##### Input data #####

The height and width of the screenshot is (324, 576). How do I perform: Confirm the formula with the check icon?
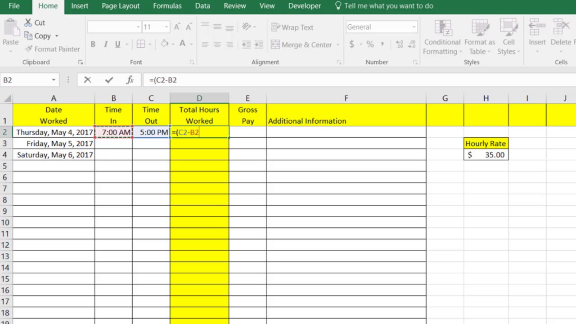pyautogui.click(x=108, y=80)
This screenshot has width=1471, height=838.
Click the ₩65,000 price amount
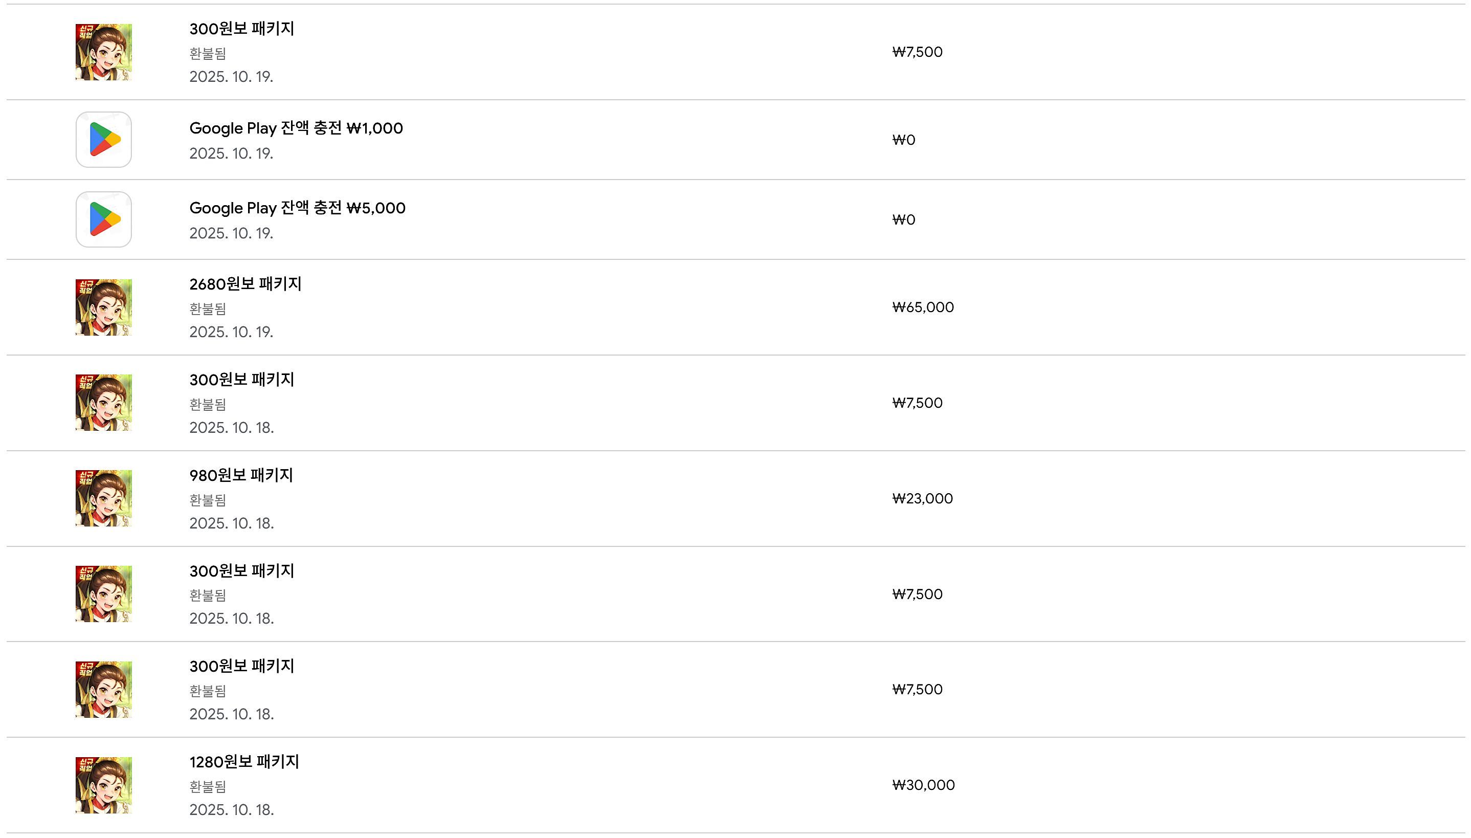923,307
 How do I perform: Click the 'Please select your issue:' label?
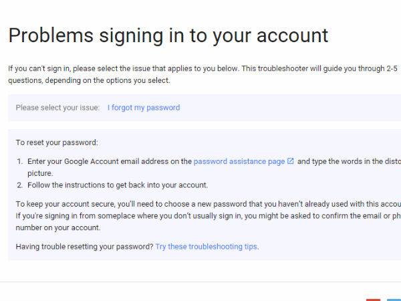57,108
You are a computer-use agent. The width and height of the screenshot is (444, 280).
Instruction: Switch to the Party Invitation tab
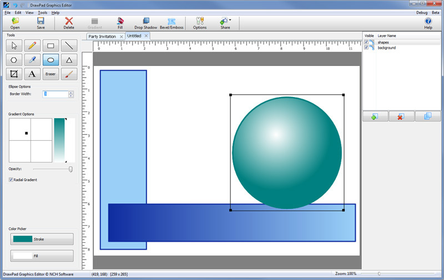tap(102, 36)
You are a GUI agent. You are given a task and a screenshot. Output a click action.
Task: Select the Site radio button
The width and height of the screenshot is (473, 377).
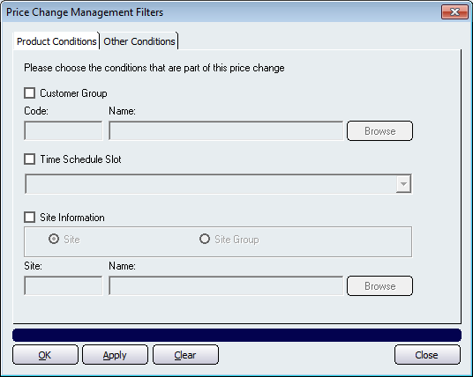click(x=54, y=239)
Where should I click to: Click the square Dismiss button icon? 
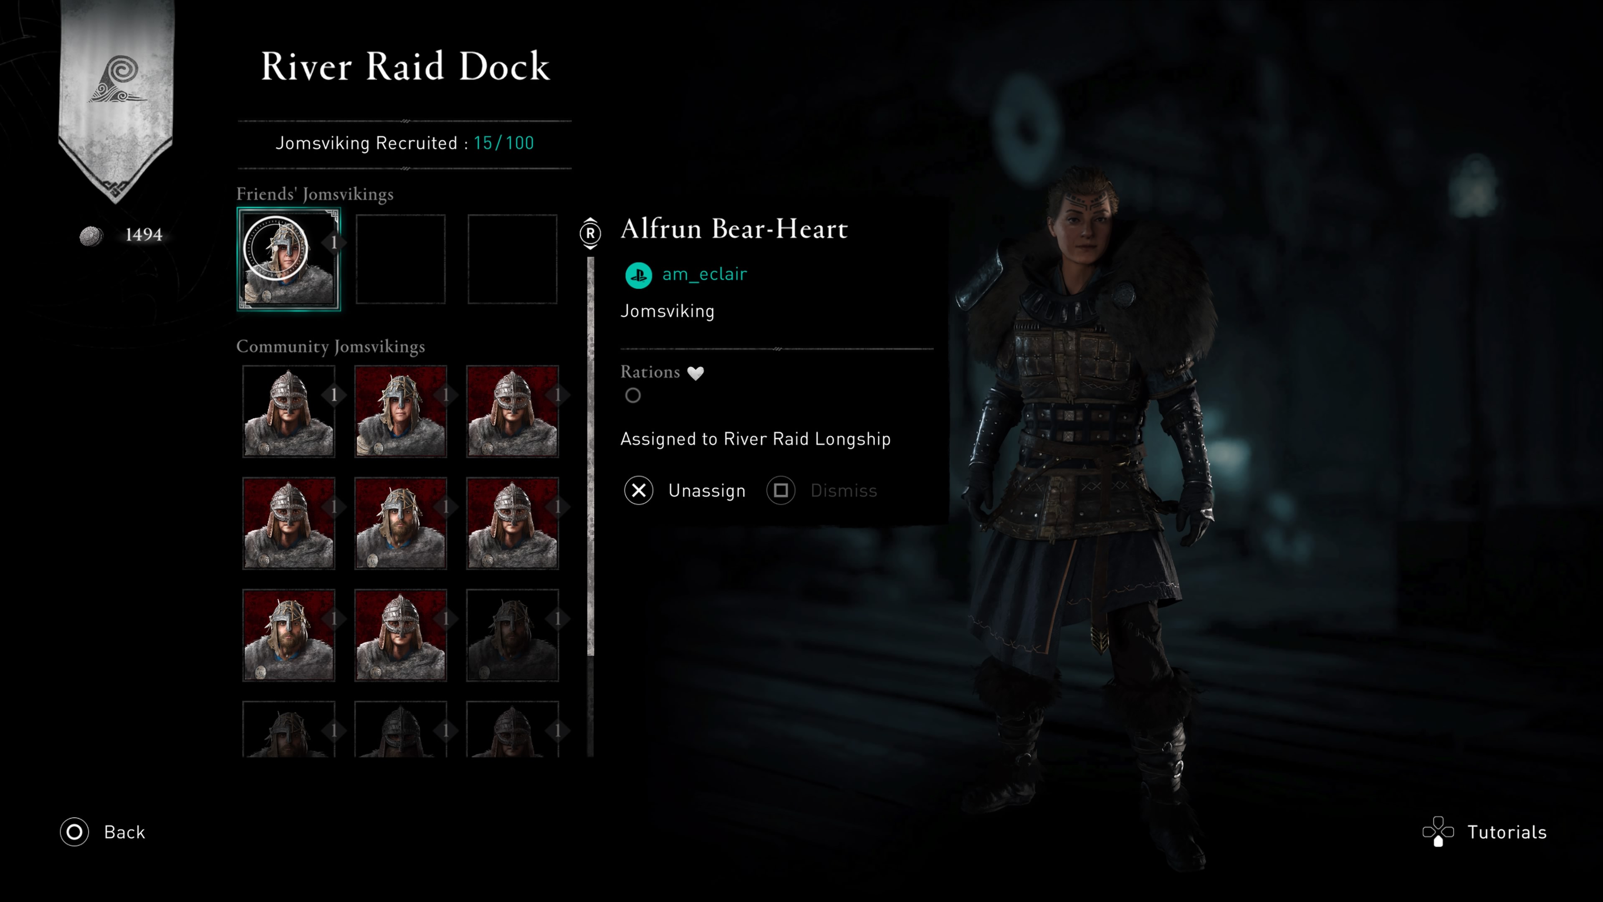point(781,491)
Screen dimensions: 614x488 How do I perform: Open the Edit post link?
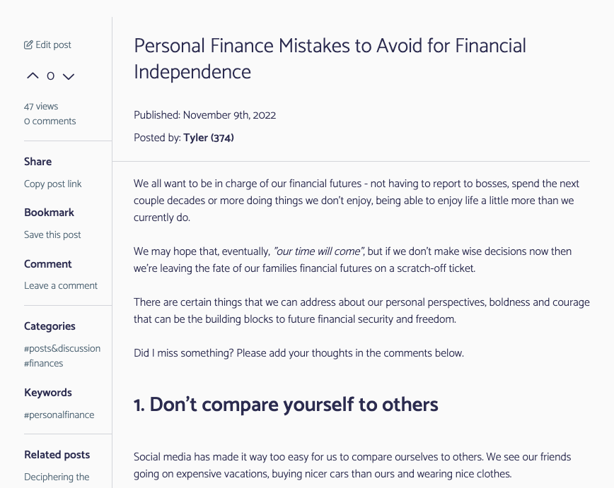[x=53, y=45]
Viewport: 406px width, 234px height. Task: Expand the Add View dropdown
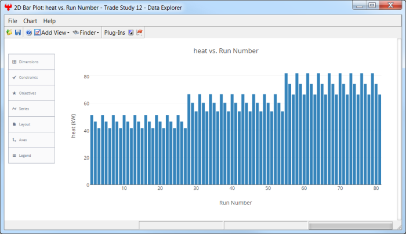(x=52, y=33)
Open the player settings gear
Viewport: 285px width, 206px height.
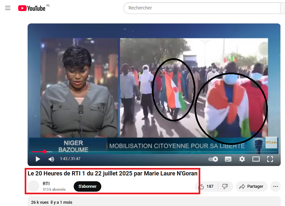[242, 159]
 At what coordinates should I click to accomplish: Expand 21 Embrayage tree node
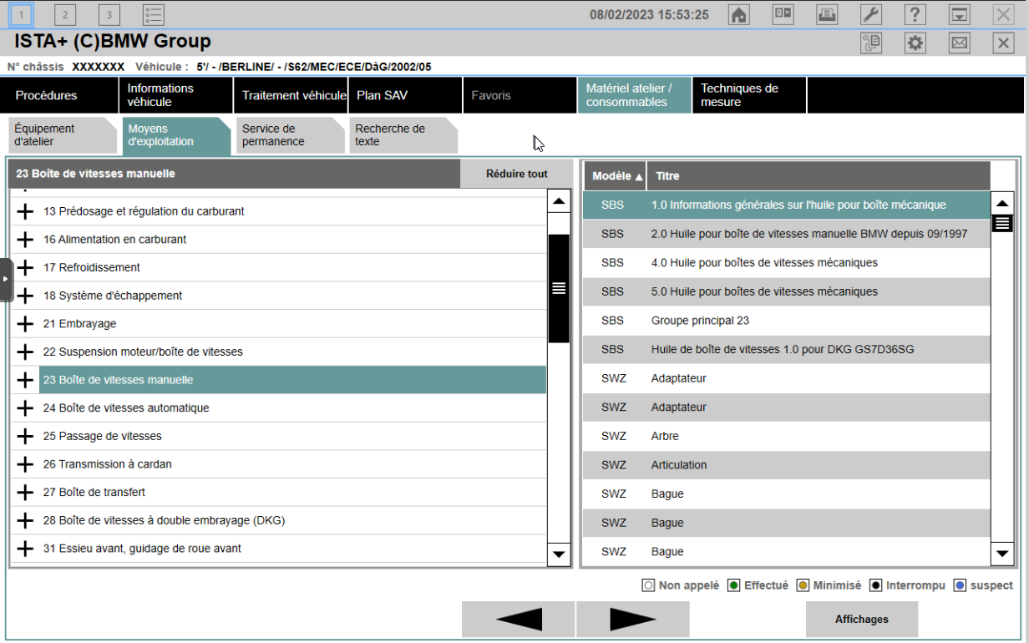(x=26, y=324)
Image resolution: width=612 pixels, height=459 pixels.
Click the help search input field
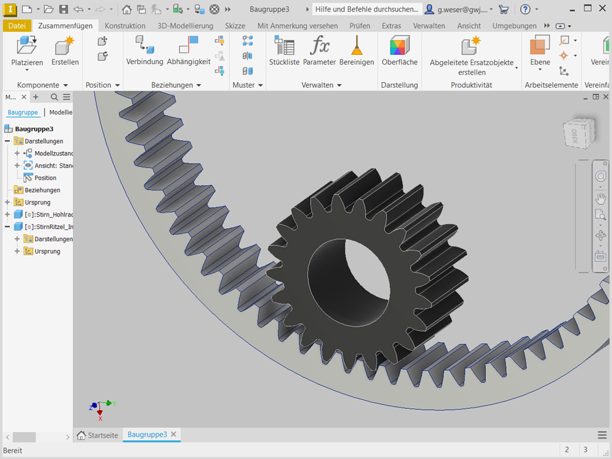(x=367, y=9)
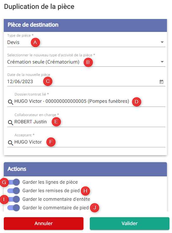This screenshot has width=172, height=233.
Task: Click the Actions section header
Action: click(x=85, y=169)
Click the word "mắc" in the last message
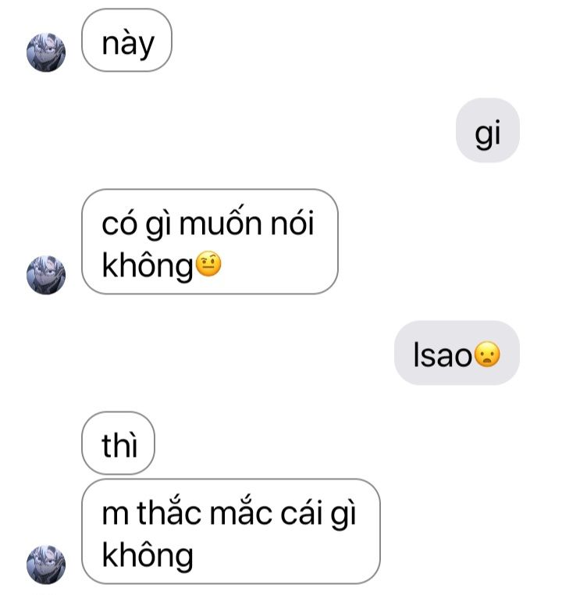This screenshot has width=562, height=595. click(241, 512)
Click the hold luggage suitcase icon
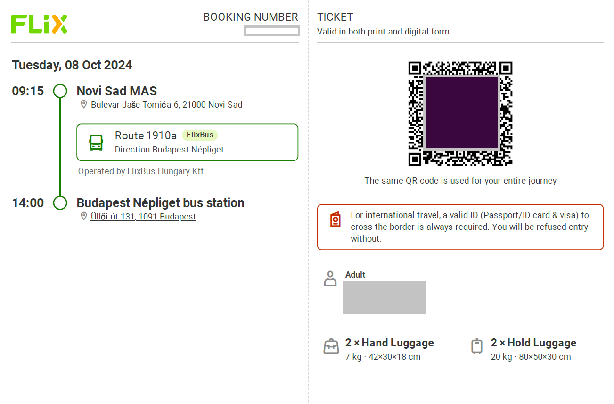The height and width of the screenshot is (404, 614). [x=477, y=346]
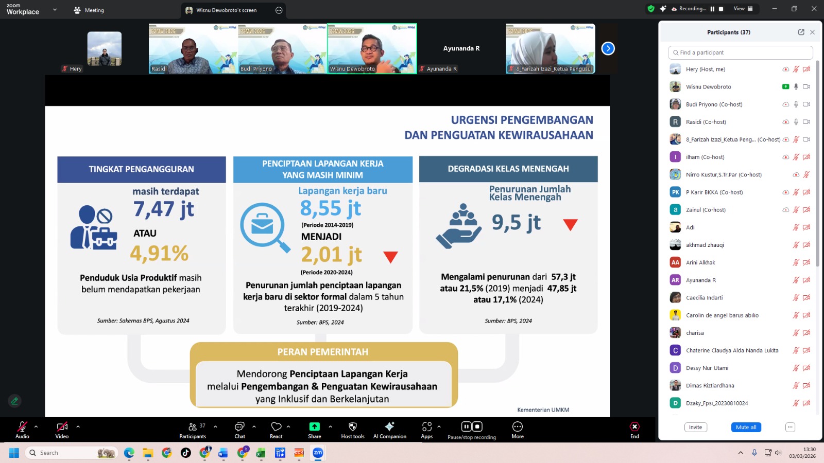Open the Chat panel icon
Image resolution: width=824 pixels, height=463 pixels.
239,427
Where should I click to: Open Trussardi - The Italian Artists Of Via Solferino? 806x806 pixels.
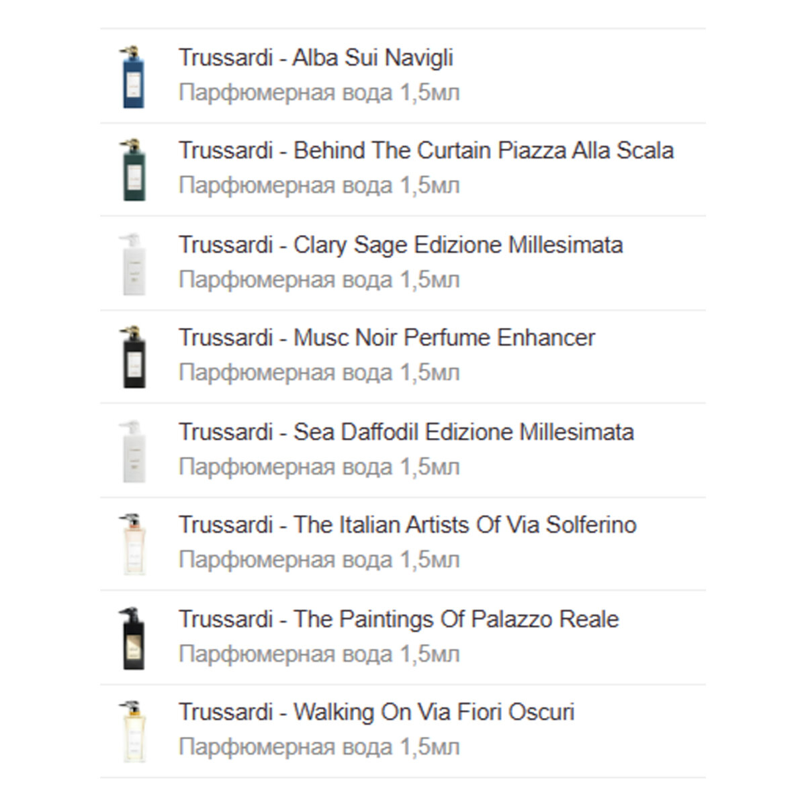pyautogui.click(x=407, y=525)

#####

Work required:
Would you give the material back exactly, minus the pictures?

Output of the task:
The height and width of the screenshot is (324, 576). How do I perform: Confirm the formula with the check icon?
pyautogui.click(x=108, y=80)
This screenshot has width=1471, height=838.
Click the ₩65,000 price amount
923,307
 How do I perform: Click the 'Please select your issue:' label?
57,108
You are a computer-use agent. The width and height of the screenshot is (444, 280).
Instruction: Switch to the Party Invitation tab
tap(102, 36)
You are a GUI agent. You are given a task and a screenshot. Output a click action.
Task: Select the Site radio button
The width and height of the screenshot is (473, 377).
click(x=54, y=239)
Where should I click to: Click the square Dismiss button icon? 
point(781,491)
Screen dimensions: 614x488 How do I perform: Open the Edit post link?
[x=53, y=45]
Viewport: 406px width, 234px height. Task: Expand the Add View dropdown
(x=52, y=33)
Open the player settings gear
Viewport: 285px width, 206px height.
[242, 159]
 At what coordinates should I click to accomplish: Expand 21 Embrayage tree node
(x=26, y=324)
Image resolution: width=612 pixels, height=459 pixels.
Click the help search input field
(x=367, y=9)
This screenshot has width=172, height=233.
Task: Click the Actions section header
Action: click(x=85, y=169)
Click the word "mắc" in the last message
This screenshot has width=562, height=595. click(241, 512)
Click the hold luggage suitcase icon
The height and width of the screenshot is (404, 614). [x=477, y=346]
Open the Chat panel icon
Image resolution: width=824 pixels, height=463 pixels.
239,427
Where should I click to: Open Trussardi - The Italian Artists Of Via Solferino? 806x806 pixels.
pyautogui.click(x=407, y=525)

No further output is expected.